Tuesday, December 9, 2008

Joseph Lisowski's Letters to Wang Wei


Polish-American poet Joseph Lisowski grew up in the shadow of the Heppenstal Steel Mill in Pittsburgh among Poles and Polish Americans who still remembered the work they did in the old country, in Katowice and Lublin and Gdansk. What they taught him was that a man's life was mostly spent in exile, and much of Lisowski's life has been spent away from them and Pittsburgh.

Since leaving Pittsburgh, he has almost always lived and written his poems and novels near the sea. First in St.

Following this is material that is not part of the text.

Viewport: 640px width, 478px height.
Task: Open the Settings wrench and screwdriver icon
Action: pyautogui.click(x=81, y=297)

Thomas, Virgin Islands, and most recently near the outer banks of North Carolina. There he is a professor at Elizabeth City State University.

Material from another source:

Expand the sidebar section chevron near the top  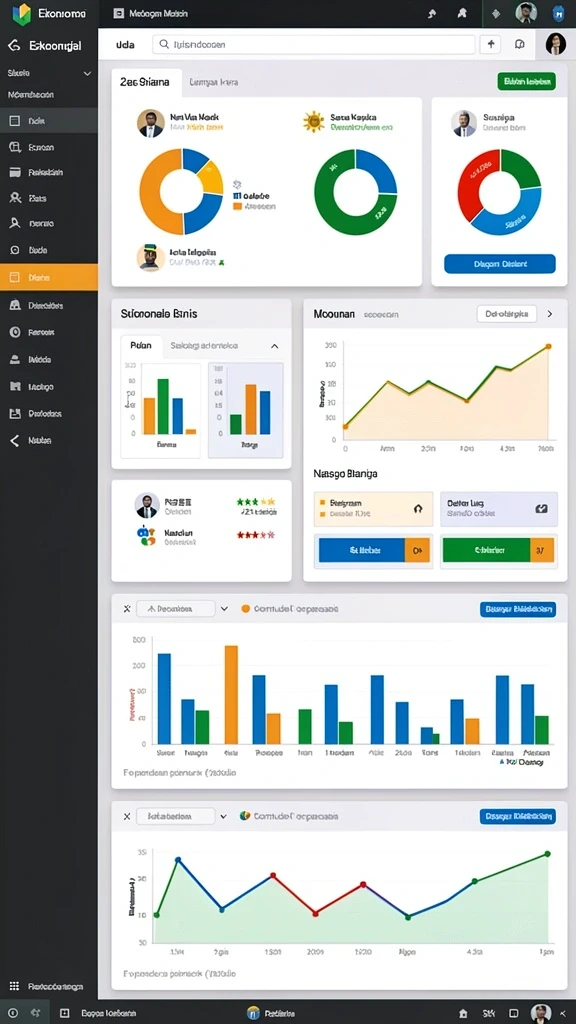[x=88, y=74]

His most recent book Letters to Wang Wei is a series of letters he has written to the 8th-century Chinese poet in response to his poems. Lisowski's poems talk of beauty and loss, friendship and family, and the hope and longing that all exiles feel.

Here's one of the poem from this collection:

RED PEONIES

The peonies you touched
I touched too.
Held them to my face,
blood red in the spring garden
of another life.

I searched as your words told me:
deep in the flower's heart
Autumn was about to break.
I wanted too much then.
In the red lust of passion,
I ached.

Forgive me for bruising your flowers,
for desire I cannot lose or break.

___________

Joseph Lisowski's Letters to Wang Wei is available from Pudding House Publications.

1 comment:

Artemisa's Granddaughter said...

Thanks for this post. I know Joe and his wife, Eileen, from my days at Duquesne University in Pittsburgh. I lost touch with them many years ago.

I am also intrigued by your blog title Writing the Polish Diaspora. Through my study of the works of Isaac Bashevis Singer I have learned quite a bit about the Jews of Poland and their ultimately tragic history there.